Skin Reactions Common in Children on MEKI/BRAFI, Preventive Care Urged

By Marilynn Larkin

July 30, 2020

NEW YORK (Reuters Health) - Skin reactions are common in youngsters on MEKI/BRAFI therapy, often resulting in alterations or interruptions in cancer therapy, according to a multicenter retrospective study.

"Every child in our study developed at least one skin reaction while on a MEK inhibitor and/or BRAF inhibitor, and most children developed multiple skin changes," Dr. Christina Boull of the University of Minnesota in Minneapolis told Reuters Health by email. "One third...had to have alterations in their medication dosing because of discomfort from the skin reactions."

"Interestingly, the types of rashes that caused most treatment changes were uncomfortable, such as dermatitis, and very visible, such as acne-like eruptions," she said. "These are not life-threatening skin changes, but can impair quality of life."

"BRAF inhibitors are associated with increased skin cancer rates in adults, but no child in our study developed a skin cancer," she noted. "On the other hand, children were more likely to develop inflammatory rashes than adults, such as acne-like rash, nail inflammation, and dermatitis."

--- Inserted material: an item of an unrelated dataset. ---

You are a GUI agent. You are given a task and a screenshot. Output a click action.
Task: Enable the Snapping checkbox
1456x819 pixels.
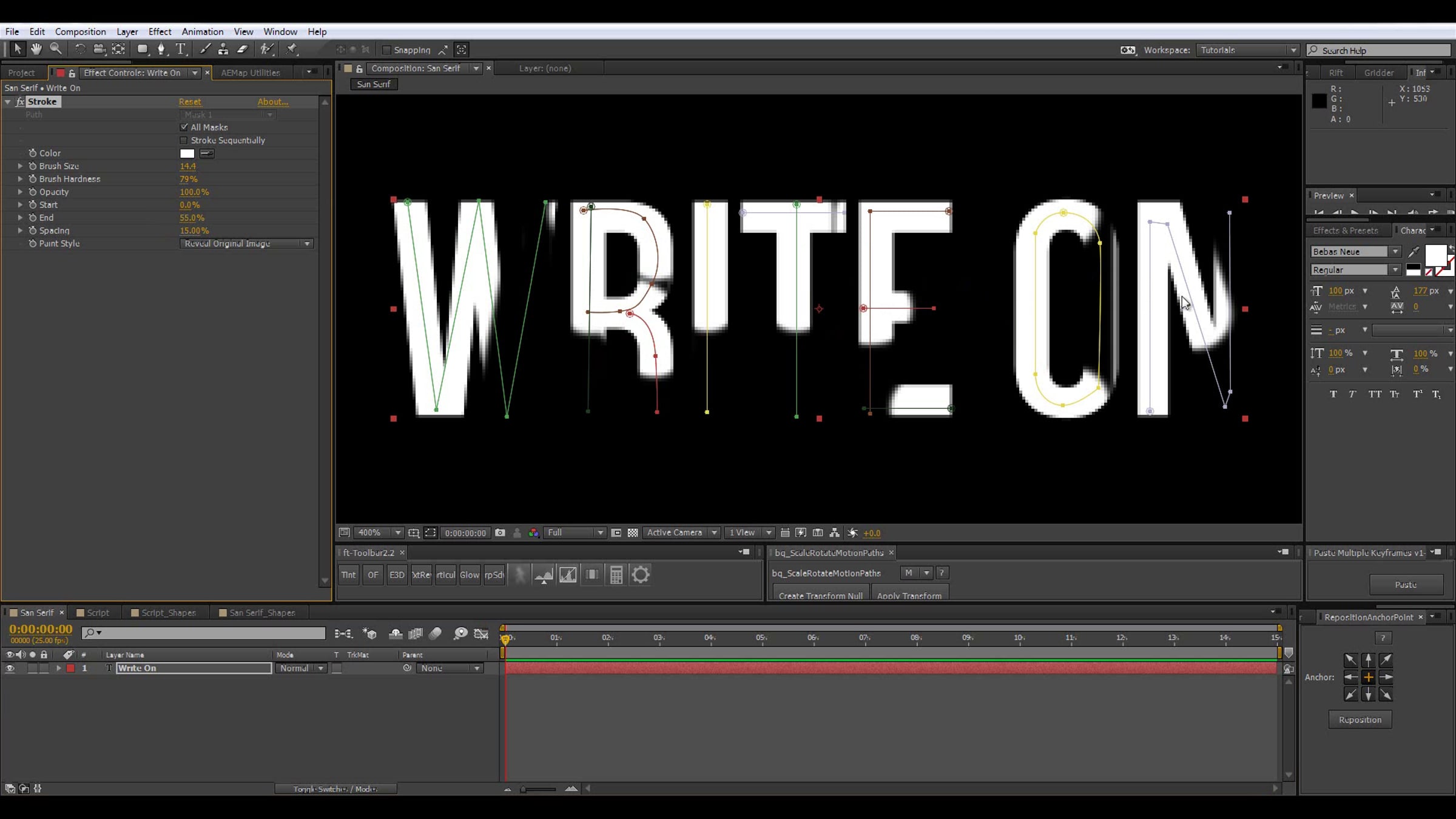pyautogui.click(x=386, y=50)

"Our group's clinical experience (shows) that many reactions can be prevented with simple measures that could be initiated by the oncology team or by dermatology," she said. "We anticipate that these measures may help prevent treatment alterations from skin reactions."

As reported in the Journal of the American Academy of Dermatology, 99 patients (mean age about 9.4 years; about half females) were included in the study. Most were on single-agent therapy with BRAFI (44.4%) or MEKI (43.4%), while 12.1% received combination therapy. BRAFI recipients were treated with dabrafenib (54.4%) or vemurafenib (45.5%), whereas most on MEKI received trametinib (90.7%).

Most children had multiple skin reactions, with a mean of 3.5 reactions on BRAFI; 3.7 on MEKI; and 3.4 on combination BRAFI/MEKI.

Reactions varied by drug class. Most common in BRAFI recipients were keratosis pilaris (KP) -like reactions (54.5%), photosensitivity (36.4%) and xerosis (36.4%). For MEKI, the most prevalent were acneiform eruptions (67.4%), xerosis (58.1%) and paronychia (51.2%).

Patients on combination therapy developed reactions reflective of the individual medication - i.e., xerosis (66.7%), dermatitis (33.3%) and photosensitivity (33.3%); however, they had lower rates of acneiform eruptions (25%) than those who took single-agent MEKI (67.4%).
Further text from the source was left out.